What you will do:
[a] In the forum thread about the Hymer B614sl, explain the check PhilK proposes at the valve near the garage door hinge and what he says it would reveal.
[b] Name every username that posts in the forum thread about the Hymer B614sl.

Document section:
# Hymer b 614 sl



## GEMMY (Jun 19, 2006)

Anyone got a late model of the b614sl please raise your hand  

tony


----------



## JeanLuc (Jan 13, 2007)

Afraid not - but great machine - could not find one at a price we could afford when we were looking.

Have you scrolled though the Hymer Group?

http://www.motorhomefacts.com/forums-group27.html


----------



## coppo (May 27, 2009)

You got a problem with it Tony?

Paul.


----------



## GEMMY (Jun 19, 2006)

Stoptap query, for this late model only, the h/book rubbish. :roll: 

tony


----------



## GEMMY (Jun 19, 2006)

Am I alone?  :wink: 

tony


----------



## PhilK (Jul 1, 2005)

*B614sl*

Tony,

i have just swapped out of a B614sl, what is it you need to know

Phil


----------



## GEMMY (Jun 19, 2006)

Is there a stop tap to control water going down the sink, going outside, rather than the waste tank were it's supposed to go. :wink: 

tony


----------



## PhilK (Jul 1, 2005)

*B614sl*

hi Tony

No, there is no option to stop water going into the tank. What are you trying to do or why is happening

Phil


----------



## GEMMY (Jun 19, 2006)

Water in sink, goes straight outside not to tank as though there is a stoptap not turned off.

tony


----------



## PhilK (Jul 1, 2005)

*B614sl*

Go into your garage, near side door. Down to your left neat the door hinge is a valve which opens the waste tank to empty. Get someone to put water in sink, if it comes out here, then turn this valve off. The waste is going through your tank rather than missing it out.

Phil


----------



## GEMMY (Jun 19, 2006)

No. Not coming through tank, coming out of the reiinforced outlet hose .5" dia. hence the :?: :?: 

tony


----------



## PhilK (Jul 1, 2005)

*B614sl*

Hi Tony,

On my set up, there were two large, 5" ?, pipes went into the waste tank, one from each side of the motorhome. Has one come off at the tank?

Phil


----------



## GEMMY (Jun 19, 2006)

[Data listing]
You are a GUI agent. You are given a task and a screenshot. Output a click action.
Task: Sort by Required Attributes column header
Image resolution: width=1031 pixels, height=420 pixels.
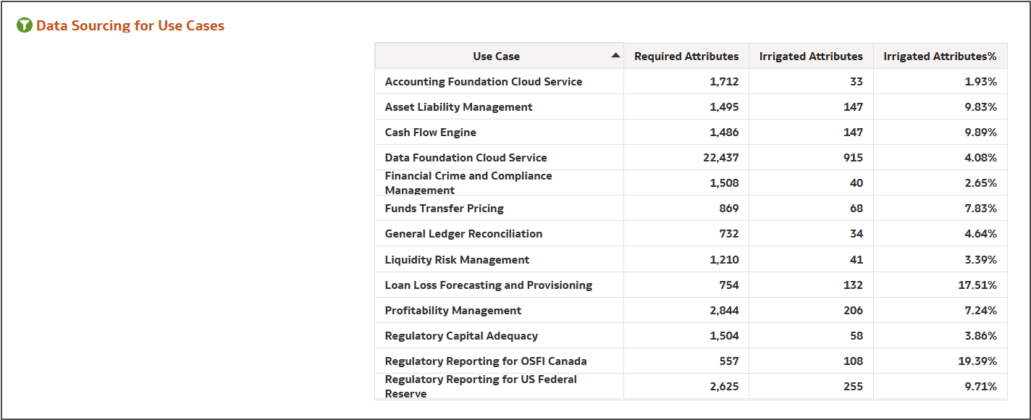686,56
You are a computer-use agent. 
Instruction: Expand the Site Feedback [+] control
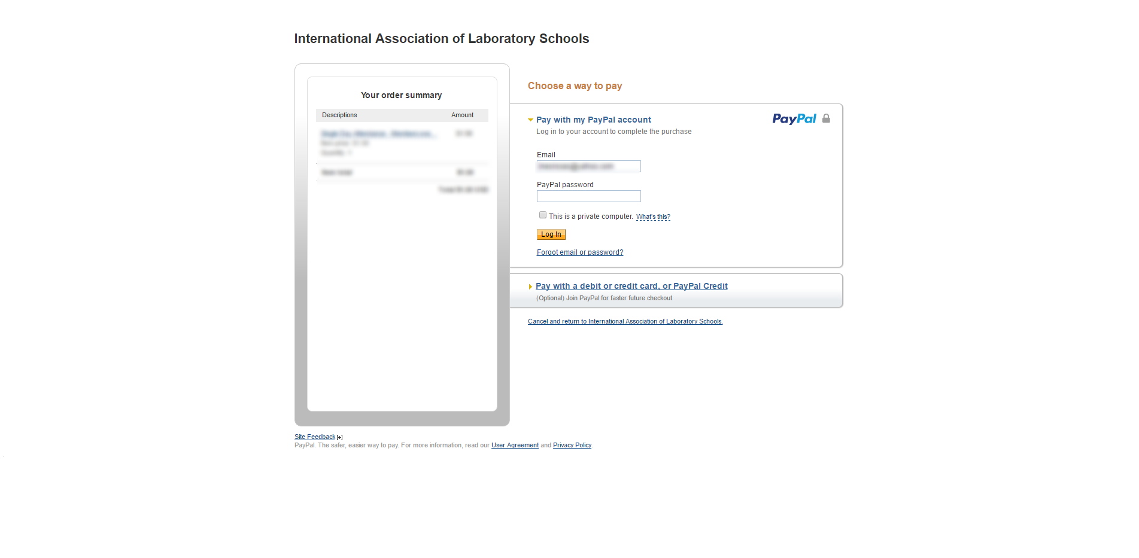(339, 437)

Solution list:
[a] That valve opens the waste tank to empty it. With someone putting water in the sink, if the water comes out at that valve, it should be turned off. This would mean the waste is running through the tank and out, not bypassing it.

[b] GEMMY, JeanLuc, coppo, PhilK